This is a very cumbersome derivation. It's much easier in terms of 2nd quantization. Let's take free non-relativistic fermions (ideal gas). The grand canonical operator for thermal equilibrium (as derived from the maximum-entropy principle under the constraint of given mean energy and particle number) is given by
$$\hat{R}=\frac{1}{Z} \exp(-\beta \hat{H}+\alpha \hat{N}),$$
where I choose convenient Lagrange multipliers. Their relation to the usual thermodynamic quantities follow later when we've evaluated the partition sum. It will turn out that ##\beta=1/(k_\text{B} T)## and ##\alpha=\mu/T## (where ##T## is the temperature and ##\mu## the chemical potential of the gas).
We assume the particles to be in a cubic box of length ##L##. Assuming periodic boundary conditions, the possible single-particle momentum eigenvalues are ##\vec{p} \in \frac{\hbar}{2 \pi L} \mathbb{Z}^3##. In addition we have the ##2s+1## spin states with ##\sigma_z \in \{-s,-s+1,\ldots,s \}##, where ##s \in \{1/2,3/2,\ldots \}## is the spin of the fermions. The possible occupation numbers for each momentum-spin particle states are only ##0## or ##1## (because we've fermions, and the field operators thus obey canonical equal-time anti-commutation relations).
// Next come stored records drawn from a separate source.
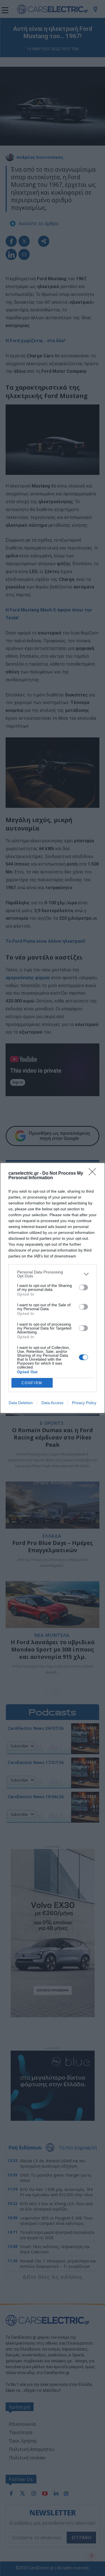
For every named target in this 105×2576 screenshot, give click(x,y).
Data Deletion (21, 1402)
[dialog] (52, 1288)
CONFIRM (32, 1383)
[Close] (94, 1173)
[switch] (83, 1287)
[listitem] (52, 1274)
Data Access (52, 1402)
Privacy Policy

Thus the partion sum is
$$Z=\mathrm{Tr} \exp(-\beta \hat{H}+\alpha \hat{N})=\prod_{\vec{p},\sigma_z} \sum_{N(\vec{p},\sigma_z)=0}^{1} \exp[-N(\vec{p},\sigma_z) E(\vec{p})+\alpha N(\vec{p},\sigma_z)]= \prod_{\vec{p},\sigma_z} [1+\exp(-\beta E(\vec{p})+\alpha)].$$
Thus we have
$$\hat{R}=\frac{\exp(-\beta \hat{H}+\alpha \hat{N})}{\prod_{\vec{p},\sigma_z} [1+\exp(-\beta E(\vec{p})+\alpha)]}.$$
Now the mean occupation number of each single-particle state is given by
$$\mathrm{Tr}[\hat{R} \hat{N}(\vec{p},\sigma_z)]=\frac{\exp[-\beta E(\vec{p})+\alpha]}{1+\exp(-\beta E(\vec{p})+\alpha)} = \frac{1}{\exp[\beta E(\vec{p})-\alpha]+1},$$
which is the Fermi-Dirac distribution.